Por María Elena Izuel
La vida en torno al Fuerte San Rafael del Diamante fue muy difícil en los primeros tiempos, porque los milicianos estaban aislados del resto de la población española, rodeados de indígenas “amigos” a quienes era necesario agasajar permanentemente para mantenerlos contentos y amigables.
La primera dotación del fuerte fue de cien milicianos, quienes debían ser renovados, según la reglamentación, cada dos meses, pero esto no ocurrió así y debieron permanecer varios meses más. Pasaron varios años antes de que se designaron para el fuerte soldados estables. La dotación de toda la frontera, incluido San Carlos, pese a los pedidos de Teles Menezes, no superó nunca la cifra de cincuenta hombres.
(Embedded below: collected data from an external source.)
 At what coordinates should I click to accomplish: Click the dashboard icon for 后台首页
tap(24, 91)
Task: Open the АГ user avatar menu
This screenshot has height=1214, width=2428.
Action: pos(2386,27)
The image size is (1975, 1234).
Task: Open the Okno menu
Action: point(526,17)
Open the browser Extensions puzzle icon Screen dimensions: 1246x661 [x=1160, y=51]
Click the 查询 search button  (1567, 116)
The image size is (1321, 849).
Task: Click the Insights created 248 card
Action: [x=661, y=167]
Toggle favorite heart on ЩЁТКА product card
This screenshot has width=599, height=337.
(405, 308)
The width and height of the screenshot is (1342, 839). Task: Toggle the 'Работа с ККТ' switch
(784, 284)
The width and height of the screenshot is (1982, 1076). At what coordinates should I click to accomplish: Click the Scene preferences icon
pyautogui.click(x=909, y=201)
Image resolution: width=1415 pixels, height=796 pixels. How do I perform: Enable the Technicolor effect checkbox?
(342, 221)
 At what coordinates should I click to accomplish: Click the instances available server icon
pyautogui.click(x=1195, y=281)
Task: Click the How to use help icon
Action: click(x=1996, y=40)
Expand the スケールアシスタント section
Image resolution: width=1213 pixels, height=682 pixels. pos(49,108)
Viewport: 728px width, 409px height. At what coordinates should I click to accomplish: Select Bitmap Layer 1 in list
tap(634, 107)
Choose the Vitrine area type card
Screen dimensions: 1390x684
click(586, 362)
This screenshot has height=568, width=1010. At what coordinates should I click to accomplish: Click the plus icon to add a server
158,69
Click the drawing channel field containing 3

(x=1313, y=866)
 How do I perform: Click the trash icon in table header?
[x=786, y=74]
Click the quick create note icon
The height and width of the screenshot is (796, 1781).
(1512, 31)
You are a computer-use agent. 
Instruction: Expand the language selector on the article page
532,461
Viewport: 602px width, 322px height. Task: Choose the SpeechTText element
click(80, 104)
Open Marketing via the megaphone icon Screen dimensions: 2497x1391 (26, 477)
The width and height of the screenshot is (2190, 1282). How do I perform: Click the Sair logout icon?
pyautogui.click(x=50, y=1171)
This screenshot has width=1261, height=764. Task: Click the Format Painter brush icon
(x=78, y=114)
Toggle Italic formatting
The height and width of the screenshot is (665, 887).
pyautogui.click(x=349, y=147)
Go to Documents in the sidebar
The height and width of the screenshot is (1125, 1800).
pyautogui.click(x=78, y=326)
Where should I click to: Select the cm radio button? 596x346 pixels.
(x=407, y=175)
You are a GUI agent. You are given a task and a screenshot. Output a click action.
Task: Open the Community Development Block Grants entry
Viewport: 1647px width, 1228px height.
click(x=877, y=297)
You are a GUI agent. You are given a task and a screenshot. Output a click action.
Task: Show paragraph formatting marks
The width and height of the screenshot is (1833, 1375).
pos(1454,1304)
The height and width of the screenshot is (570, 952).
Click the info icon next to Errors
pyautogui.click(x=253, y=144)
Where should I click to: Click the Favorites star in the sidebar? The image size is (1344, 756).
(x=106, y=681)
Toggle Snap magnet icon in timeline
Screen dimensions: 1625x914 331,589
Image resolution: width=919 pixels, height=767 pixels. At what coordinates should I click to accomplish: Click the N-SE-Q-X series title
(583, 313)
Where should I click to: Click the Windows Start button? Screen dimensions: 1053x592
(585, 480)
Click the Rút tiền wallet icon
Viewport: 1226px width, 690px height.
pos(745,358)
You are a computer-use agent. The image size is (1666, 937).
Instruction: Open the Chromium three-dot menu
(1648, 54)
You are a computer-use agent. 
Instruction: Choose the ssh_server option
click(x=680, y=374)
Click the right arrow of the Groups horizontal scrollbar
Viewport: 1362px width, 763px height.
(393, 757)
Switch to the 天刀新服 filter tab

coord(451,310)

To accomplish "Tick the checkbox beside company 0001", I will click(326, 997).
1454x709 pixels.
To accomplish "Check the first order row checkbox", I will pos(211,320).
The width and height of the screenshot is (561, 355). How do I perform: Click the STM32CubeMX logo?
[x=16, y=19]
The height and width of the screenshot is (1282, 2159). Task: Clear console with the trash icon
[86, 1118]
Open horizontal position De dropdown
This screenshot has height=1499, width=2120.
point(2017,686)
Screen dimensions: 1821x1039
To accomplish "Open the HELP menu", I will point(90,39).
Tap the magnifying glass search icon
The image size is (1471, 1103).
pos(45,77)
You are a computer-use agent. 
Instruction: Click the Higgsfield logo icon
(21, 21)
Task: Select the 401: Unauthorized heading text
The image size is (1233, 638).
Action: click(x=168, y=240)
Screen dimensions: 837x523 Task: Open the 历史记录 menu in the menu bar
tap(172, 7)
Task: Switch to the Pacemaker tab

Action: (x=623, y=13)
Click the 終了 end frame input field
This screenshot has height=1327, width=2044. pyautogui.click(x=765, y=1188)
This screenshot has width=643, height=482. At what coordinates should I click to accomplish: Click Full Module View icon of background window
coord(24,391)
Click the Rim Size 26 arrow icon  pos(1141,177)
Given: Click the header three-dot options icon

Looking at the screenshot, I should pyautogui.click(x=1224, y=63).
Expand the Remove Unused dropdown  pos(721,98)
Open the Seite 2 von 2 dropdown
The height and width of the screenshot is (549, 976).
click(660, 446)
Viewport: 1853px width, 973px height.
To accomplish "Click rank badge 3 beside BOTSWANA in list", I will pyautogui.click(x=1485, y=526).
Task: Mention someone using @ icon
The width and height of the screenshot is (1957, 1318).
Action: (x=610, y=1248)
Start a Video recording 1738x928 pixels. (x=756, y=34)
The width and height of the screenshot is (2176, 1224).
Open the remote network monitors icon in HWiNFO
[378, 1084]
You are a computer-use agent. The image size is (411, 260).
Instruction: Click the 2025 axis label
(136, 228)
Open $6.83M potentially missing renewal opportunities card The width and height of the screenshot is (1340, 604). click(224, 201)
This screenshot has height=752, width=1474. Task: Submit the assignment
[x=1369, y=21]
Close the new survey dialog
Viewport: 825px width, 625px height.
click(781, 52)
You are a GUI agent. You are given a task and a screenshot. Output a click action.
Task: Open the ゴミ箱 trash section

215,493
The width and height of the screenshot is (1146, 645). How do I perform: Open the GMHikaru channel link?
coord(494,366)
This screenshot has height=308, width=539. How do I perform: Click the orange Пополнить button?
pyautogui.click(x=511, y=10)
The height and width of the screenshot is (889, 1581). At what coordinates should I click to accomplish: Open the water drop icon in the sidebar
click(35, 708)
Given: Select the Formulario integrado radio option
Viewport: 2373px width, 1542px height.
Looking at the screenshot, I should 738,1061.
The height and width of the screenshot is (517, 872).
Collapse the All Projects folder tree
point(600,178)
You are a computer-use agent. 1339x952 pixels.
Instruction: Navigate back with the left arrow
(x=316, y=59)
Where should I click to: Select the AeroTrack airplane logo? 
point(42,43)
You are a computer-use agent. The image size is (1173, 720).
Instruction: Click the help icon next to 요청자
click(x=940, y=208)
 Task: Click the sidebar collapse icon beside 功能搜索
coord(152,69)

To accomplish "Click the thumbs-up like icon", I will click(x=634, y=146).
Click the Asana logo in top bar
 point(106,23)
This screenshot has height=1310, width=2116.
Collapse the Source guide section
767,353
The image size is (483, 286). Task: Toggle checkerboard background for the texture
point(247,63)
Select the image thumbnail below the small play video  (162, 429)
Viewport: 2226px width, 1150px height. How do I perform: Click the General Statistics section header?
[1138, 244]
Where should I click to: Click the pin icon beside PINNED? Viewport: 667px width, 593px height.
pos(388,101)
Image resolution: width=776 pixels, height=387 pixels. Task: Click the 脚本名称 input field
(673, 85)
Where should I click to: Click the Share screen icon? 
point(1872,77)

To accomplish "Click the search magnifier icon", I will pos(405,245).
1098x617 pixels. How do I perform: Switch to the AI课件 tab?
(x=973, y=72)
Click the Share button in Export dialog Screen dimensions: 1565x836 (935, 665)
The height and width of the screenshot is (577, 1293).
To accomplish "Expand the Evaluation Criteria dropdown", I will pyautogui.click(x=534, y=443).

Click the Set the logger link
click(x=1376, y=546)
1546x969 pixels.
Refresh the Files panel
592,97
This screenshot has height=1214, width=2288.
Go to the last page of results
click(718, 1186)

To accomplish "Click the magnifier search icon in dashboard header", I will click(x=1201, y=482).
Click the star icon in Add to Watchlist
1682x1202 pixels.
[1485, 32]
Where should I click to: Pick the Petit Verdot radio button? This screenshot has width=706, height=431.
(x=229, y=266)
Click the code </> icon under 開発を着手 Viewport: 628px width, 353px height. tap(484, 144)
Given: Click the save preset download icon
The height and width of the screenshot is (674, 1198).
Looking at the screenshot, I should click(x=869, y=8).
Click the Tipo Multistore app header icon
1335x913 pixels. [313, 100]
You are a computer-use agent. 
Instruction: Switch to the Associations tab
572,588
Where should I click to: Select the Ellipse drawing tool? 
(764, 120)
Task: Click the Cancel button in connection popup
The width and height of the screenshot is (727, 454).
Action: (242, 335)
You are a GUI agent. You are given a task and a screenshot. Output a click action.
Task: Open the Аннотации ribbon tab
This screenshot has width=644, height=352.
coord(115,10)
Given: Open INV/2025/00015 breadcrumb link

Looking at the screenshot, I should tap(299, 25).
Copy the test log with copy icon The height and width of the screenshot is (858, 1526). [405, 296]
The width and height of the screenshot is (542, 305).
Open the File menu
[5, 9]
Junto a la construcción del fuerte se debieron realizar otros trabajos, no menos importantes, como la apertura de un “acequión” (canal de riego) de 25 cuadras para llevar el agua del río y regar “muchísimas campañas”. En poco tiempo hubo una “alameda de sauces” –así fue escrito por Teles Menezes–, pero esto no puede ser: o es una planta o es otra. En realidad eran sauces, ya que los álamos, si bien ellos los conocían de Europa, fueron introducidos en Mendoza por Juan Cobos recién en 1808. Estas plantas bordeaban la calle de entrada al fuerte.
También se había realizado la “roza” (quema de malezas para limpiar el campo) en algunas cuadras. Este es un sistema de trabajo del campo por el cual se quema la vegetación natural y luego se puede trabajar, utilizando la ceniza. No es muy provechoso, pues se pierde también la capa de limo fértil que puede tener el terreno. En nuestra zona no es apropiado realizarlo, pues la capa fértil es muy pequeña y se pierde con la quema, pero en ese entonces les pareció lo más apropiado. Prepararon así doce cuadras para sembrarlas de trigo, papa, maíz, frutales y legumbres.
Para poder arar la tierra se utilizaron cuatro rústicos arados construidos con ese fin y “bueyes aradores sin cargo al Rey”. Como viviendas construyeron ranchos con horconería (madero vertical que sostiene las vigas) de algarrobo, que abundaba en la zona.
Antes del año, Inalicán, en una carta al Virrey le comunicó: “Tenemos ya algunos arbolitos prendidos, como son duraznos, ciruelos, manzanos, membrillos […] y también algunos sarmientos, que son los que por ahora, por la brevedad del tiempo se han puesto para experimentar el terreno, que es tan fértil que no ha habido planta y semilla que no haya producido”. Todas las plantas fueron trasladadas desde San Carlos.
También cuenta que sembraron “granos, como son arvejas, habas, zapallos, maíz, melones, sandías, porotos, papas, garbanzos y demás, todos están con flores y prometen abundancia en sus frutos, por lo que hemos dado gracias a Dios. Todos los que han visto y ven las siembras se admiran y alaban al Todopoderoso. Ya parece un pueblo hecho, porque hay también sus palomas caseras, gallinas con pollos, pavos, gatos, perros hay un diluvio de ellos”.
Al finalizar su carta agregó algo muy importante: “Ya hay un matrimonio con su familia de poblador de la ciudad”. Así comenzó la colonización.
En una carta de 1808, relata el mismo Teles Menezes: “venciendo inmensas dificultades abrieron un piquete” para desviar las aguas del río Diamante y dotar de agua a una extensa zona de la travesía, lo que es hoy Monte Comán, para hacer menos difícil el camino de Buenos Aires a Chile, por lo que a partir de ese momento “no existió más la gran confluencia de los ríos Atuel y Diamante”.